Before RAG: The Knowledge Problem
Large language models encode knowledge in their parameters during pretraining, but this knowledge has a cutoff date, can be hallucinated with false confidence, and cannot be updated without expensive retraining. The RAG paper (arXiv:2005.11401) by Patrick Lewis and colleagues at Facebook AI Research (2020) introduced a cleaner solution: separate knowledge storage from the language model entirely.
The RAG Architecture
RAG combines two components:
-
Retriever: Given a query, find the most relevant documents from a large corpus using dense vector search. The paper uses Dense Passage Retrieval (DPR), which encodes queries and passages with separate BERT models and finds nearest neighbors in embedding space.
-
Generator: Given the query and the retrieved documents, generate the answer. The paper uses BART, a sequence-to-sequence Transformer, which conditions its generation on both the query and the evidence passages.
The retriever and generator are trained jointly end-to-end, with the retrieval probabilities marginalized over in the loss function.
RAG-Sequence vs RAG-Token
The paper introduces two variants:
RAG-Sequence retrieves a single set of documents per query, then generates the complete answer conditioned on those documents.
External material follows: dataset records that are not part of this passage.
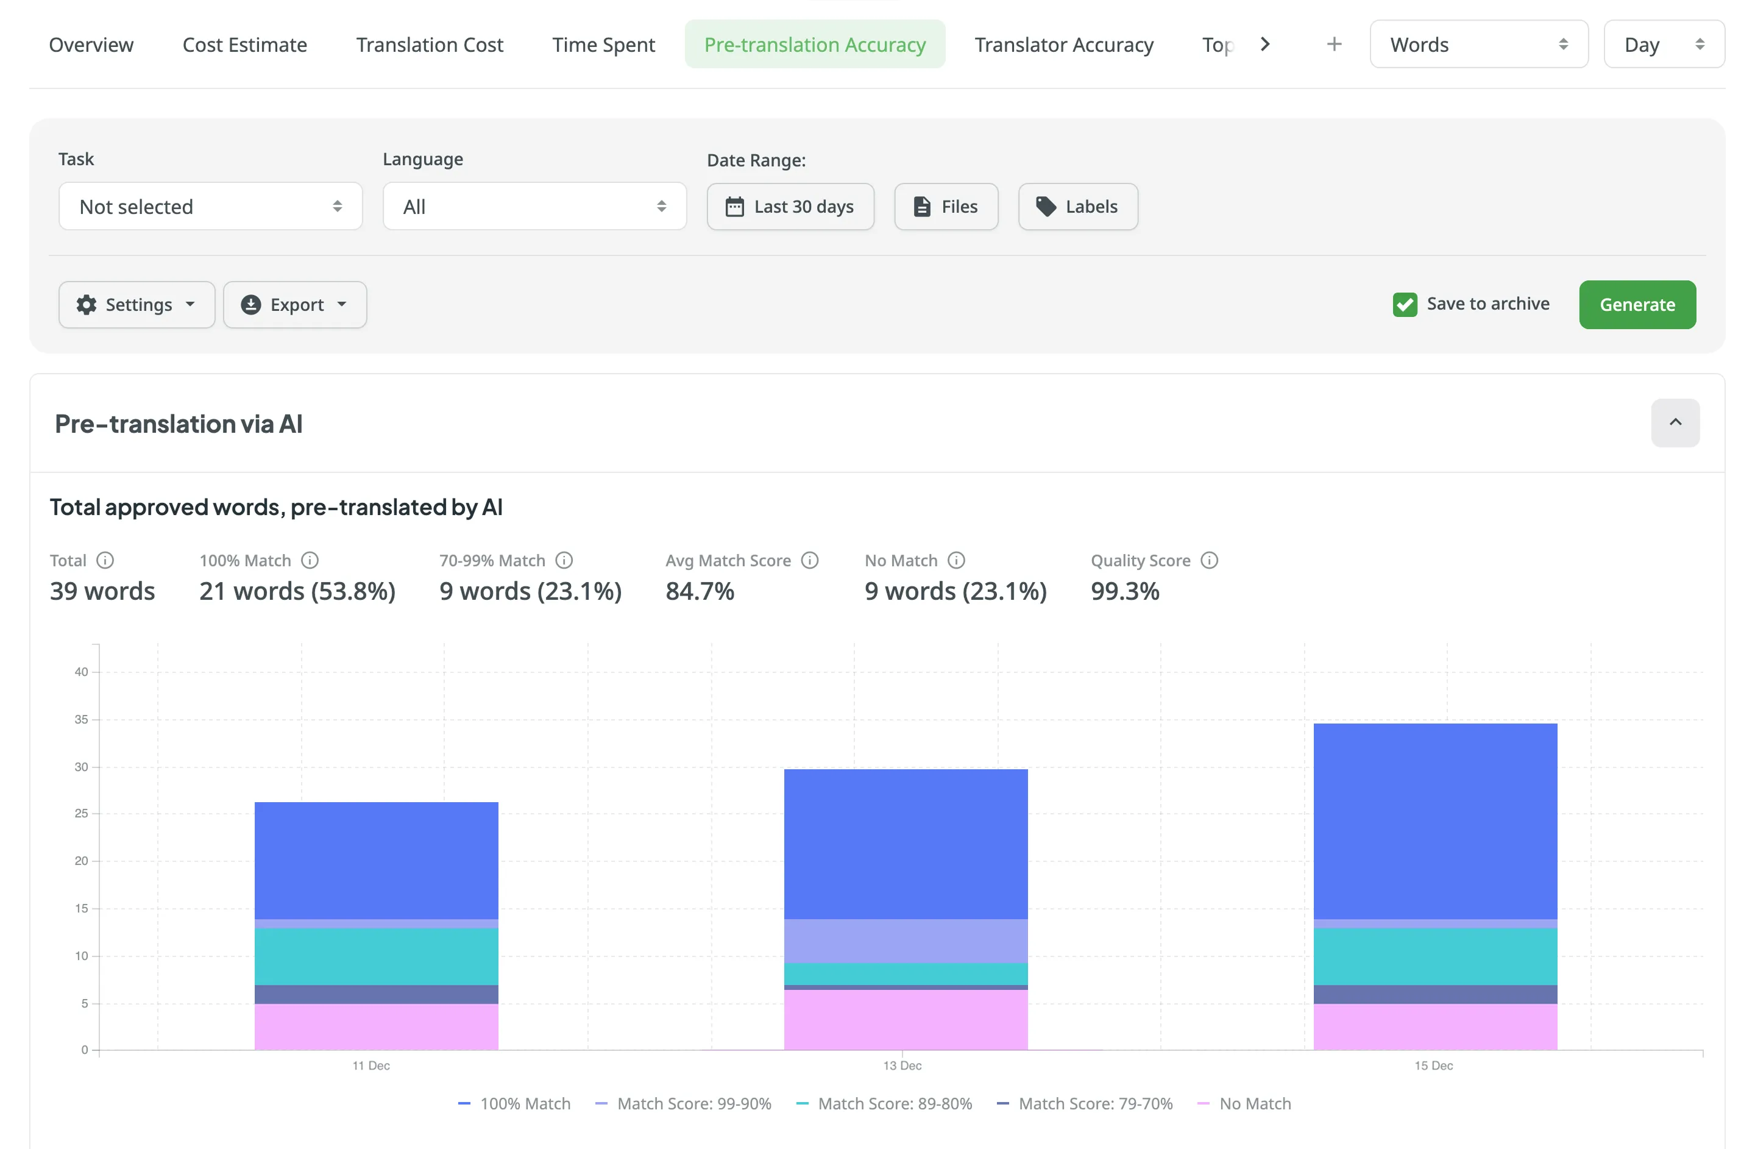Viewport: 1755px width, 1149px height.
Task: Click the info icon beside No Match
Action: click(956, 560)
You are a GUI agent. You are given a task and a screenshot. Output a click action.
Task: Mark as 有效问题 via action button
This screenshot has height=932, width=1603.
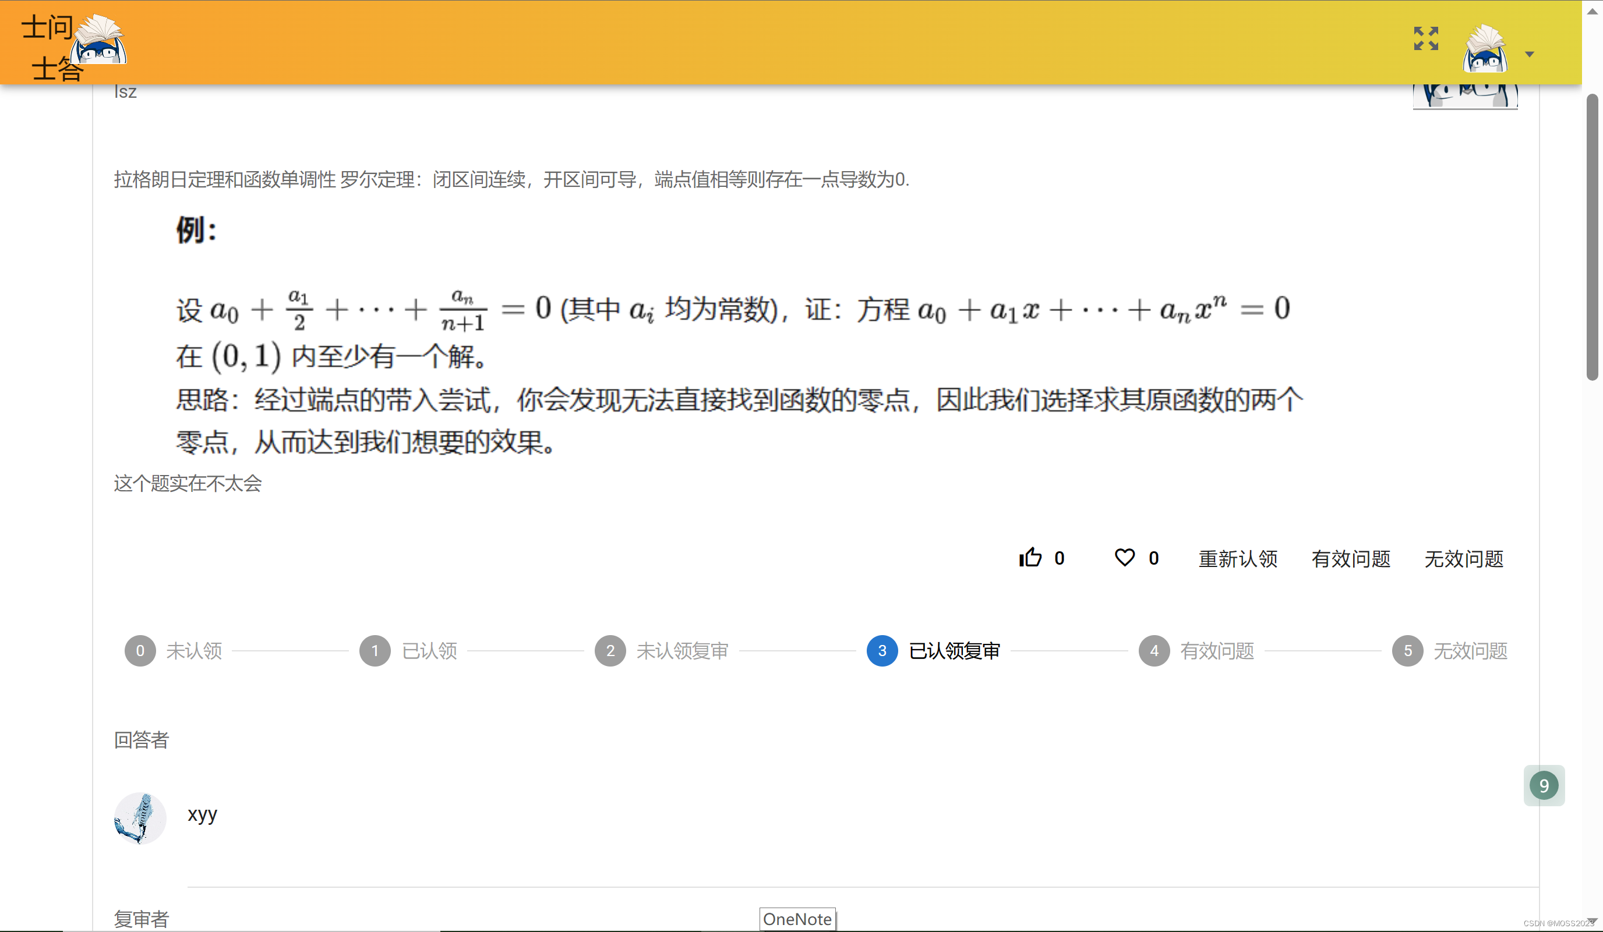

This is conceptually simpler and works well for most QA tasks.
RAG-Token retrieves a fresh set of documents at each generation step, potentially switching knowledge sources mid-sequence. This is more flexible but computationally expensive.
Dense Passage Retrieval (DPR)
DPR encodes passages into a shared embedding space using BERT. At query time, the query is encoded and the k nearest passage embeddings are found using FAISS (Facebook's efficient similarity search library). This replaces BM25 sparse retrieval with learned dense representations that capture semantic similarity rather than just keyword overlap.
from transformers import RagTokenizer, RagRetriever, RagTokenForGeneration
tokenizer = RagTokenizer.from_pretrained("facebook/rag-token-nq")
retriever = RagRetriever.from_pretrained(
"facebook/rag-token-nq", index_name="exact", use_dummy_dataset=True
)
model = RagTokenForGeneration.from_pretrained(
"facebook/rag-token-nq", retriever=retriever
)
inputs = tokenizer("What is the capital of France?", return_tensors="pt")
generated = model.generate(**inputs)
print(tokenizer.batch_decode(generated, skip_special_tokens=True))
Benchmark Results
On NaturalQuestions and TriviaQA open-domain QA benchmarks, RAG outperformed both pure parametric models (T5 with no retrieval) and pure retrieval models. It set state-of-the-art results on several knowledge-intensive tasks in 2020, demonstrating that combining retrieval with generation was more effective than scaling either component alone.
Evolution to Modern RAG Stacks
The original RAG paper used DPR + BART. Modern stacks replace these with:
- Retriever: OpenAI/Cohere/local embedding models + Pinecone/Weaviate/Chroma vector databases
- Generator: GPT-4, Claude, Llama
- Frameworks: LangChain, LlamaIndex
The core insight — ground generation in retrieved evidence — remains unchanged.